The Power Game: How Washington Works. - book reviews

National Review, June 10, 1988 by Joseph Sobran

The Power Game: How Washington Works, by Hedrick Smith (Random House, 793 pp., $22.50)

When a journalist writes an eight-hundred-page book that isn't straight narrative, you expect muddle. Hedrick Smith's The Power Game: How Washington Works provides it. It's well organized but ill conceived, covering very little of Washington's real terrain (only sparse mention of the Supreme Court, for example). It focusses mostly on Congress and the Presidency.

About these Smith knows a lot. Until the other day he was the Washington bureau chief for the New York Times, and he has enough connections--access, as they say--to garner plenty of gossip. Maybe inevitably, most of his sources seem to be Democrats and disaffected former Reaganites. But on his limited turf, he's a sharp observer.

Smith understands how the informal rules of the game have changed lately; how Congress's power has grown; how staff power has grown too; how the old congressional barons' power has declined; how the media figure into it; the uses and pitfalls of secrecy, leaking, and stage management; the tactics of limiting or enlarging access and publicity; 88the role of money and PACs; the ways incumbents maximize their incumbency; the ways of building coalitions; the value of being prickly once you've amassed power.

Along the way, he says a good deal about how the Reagan Administration, though skillful at selling its message in its first years, has failed to grasp and use the new modes of power. It's interesting, but I think it fails to pinpoint the real problem, because Smith doesn't understand the real problem to be a problem.

Here is Smith at his sharpest:

In short, the most vital ingredients of power are often the intangibles. Information and knowledge are power. Visibility is power. A sense of timing is power. Trust and integrity are power. Personal energy is power; so is self-confidence. Showmanship is power. Likability is power. Access to the inner sanctum is power. Obstruction and delay are power. Winning is power. Sometimes, the illusion of power is power.

Very good, though it verges on equating any helpful trait with power. Smith also notes that "network news coverage actually reinforces the established leadership," though "Washington is surprisingly open to newcomers." Becoming a newcomer is something else again: "Since the mid 1960s, 91 per cent of the House incumbents who sought re-election were successful.... The built-in resources of congressional office are so great that they scare off potential challengers." "On Wall Street," Smith notes, "passing insider information to others is an indictable offense. In Washingon, it is the regular stuff of the power game."

Power in Washington is far more dispersed than it used to be, and Smith sees this simply as an unfortunate condition. That's where things get rocky for his book. At times you're not sure whether he's complaining that there are too many powerful people in town, or what. He doesn't seem at all disturbed by the power of the Federal Government itself. Just the opposite, it turns out: government isn't "working," it seems, unless it's churning out laws with maximum efficiency, as the mint stamps out pennies.
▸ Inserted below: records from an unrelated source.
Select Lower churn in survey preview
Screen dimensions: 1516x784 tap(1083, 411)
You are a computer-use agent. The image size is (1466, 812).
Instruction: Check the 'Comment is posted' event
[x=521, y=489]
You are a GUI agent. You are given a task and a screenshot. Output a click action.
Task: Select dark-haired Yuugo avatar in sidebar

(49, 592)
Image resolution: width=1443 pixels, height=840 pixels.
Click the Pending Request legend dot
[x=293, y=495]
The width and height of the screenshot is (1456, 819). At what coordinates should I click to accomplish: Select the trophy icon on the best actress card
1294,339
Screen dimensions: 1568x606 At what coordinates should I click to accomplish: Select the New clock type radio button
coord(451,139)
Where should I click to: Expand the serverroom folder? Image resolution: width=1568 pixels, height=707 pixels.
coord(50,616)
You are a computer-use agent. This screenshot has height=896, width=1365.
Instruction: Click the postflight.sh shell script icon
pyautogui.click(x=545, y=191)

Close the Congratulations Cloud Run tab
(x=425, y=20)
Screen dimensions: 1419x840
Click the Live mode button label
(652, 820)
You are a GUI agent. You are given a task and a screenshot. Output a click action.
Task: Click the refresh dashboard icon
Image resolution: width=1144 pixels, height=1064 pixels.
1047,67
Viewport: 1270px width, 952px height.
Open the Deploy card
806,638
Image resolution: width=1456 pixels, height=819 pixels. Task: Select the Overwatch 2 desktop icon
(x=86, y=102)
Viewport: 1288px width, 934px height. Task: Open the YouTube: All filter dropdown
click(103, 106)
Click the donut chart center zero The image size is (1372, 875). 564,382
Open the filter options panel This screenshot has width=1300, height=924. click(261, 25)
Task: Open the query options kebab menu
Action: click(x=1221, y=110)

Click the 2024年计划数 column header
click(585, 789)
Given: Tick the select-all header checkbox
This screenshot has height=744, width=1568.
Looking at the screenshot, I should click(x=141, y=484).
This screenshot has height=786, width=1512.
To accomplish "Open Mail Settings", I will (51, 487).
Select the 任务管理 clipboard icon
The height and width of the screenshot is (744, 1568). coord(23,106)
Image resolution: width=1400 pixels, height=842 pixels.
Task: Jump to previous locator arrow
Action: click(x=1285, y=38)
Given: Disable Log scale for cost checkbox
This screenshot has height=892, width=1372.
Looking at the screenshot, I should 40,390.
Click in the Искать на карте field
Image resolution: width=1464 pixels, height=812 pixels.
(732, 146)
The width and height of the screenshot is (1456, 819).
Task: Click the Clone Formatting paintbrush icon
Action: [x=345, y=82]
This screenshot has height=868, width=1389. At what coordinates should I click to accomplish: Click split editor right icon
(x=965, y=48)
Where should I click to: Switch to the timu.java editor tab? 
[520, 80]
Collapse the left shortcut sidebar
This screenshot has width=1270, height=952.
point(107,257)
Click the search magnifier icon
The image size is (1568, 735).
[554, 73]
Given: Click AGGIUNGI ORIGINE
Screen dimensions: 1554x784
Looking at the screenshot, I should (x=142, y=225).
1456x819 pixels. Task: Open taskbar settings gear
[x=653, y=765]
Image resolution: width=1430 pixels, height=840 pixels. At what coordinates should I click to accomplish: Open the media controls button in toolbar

He complains that partisan divisions produce "stalemate." We are "doomed" to "inconclusive quarrels; no struggle, however great, settles policy permanently. Year in, year out, we are burdened with endless ventilation of the same spent themes," among which he mentions abortion, military intervention abroad, and the role and size of government. He approvingly quotes Howard Baker: "Issues are like snakes--they just refuse to die! They keep coming back time after time."

So they do; and Smith's solution for this supposed problem is to return to the good old days, when a few insiders ran things according to their own consensus. He wants to "bring back the pros," give the parties a bigger say in the selection of candidates, and require voters to choose between "team tickets," with President, Vice President, senator, and House member on a singel slate.

It doesn't even occur to him that voters may prefer and deserve the option of splitting the ticket and dividing power, or that it may be unhealthy, when the electorate is divided over basic principles, to lock government into a single policy. Issues recur because differences persist. Ours isn't a winner-take-all system, and it wasn't meant to be. Smith gives a cursory nod to James Madison, then sets out to offer ways of circumventing his plan.

The people whose power Smith wants to curb are Washington's minor potentates and the voters themselves. Washington itself would "work" better if power were more concentrated. Any impediment to such a concentration is simply inefficiency, obstruction--bad.

No doubt this is how it seems to those who are most at home inside the Beltway and who find their plans constantly frustrated by meddling outside forces, such as the American people. To Smith it's the plainest common sense. He doesn't argue, he just assumes, because the alternative, for him, doesn't exist. Should the role and size of government be limited? That's just one of those "same spent themes" that annoyingly refuse to expire.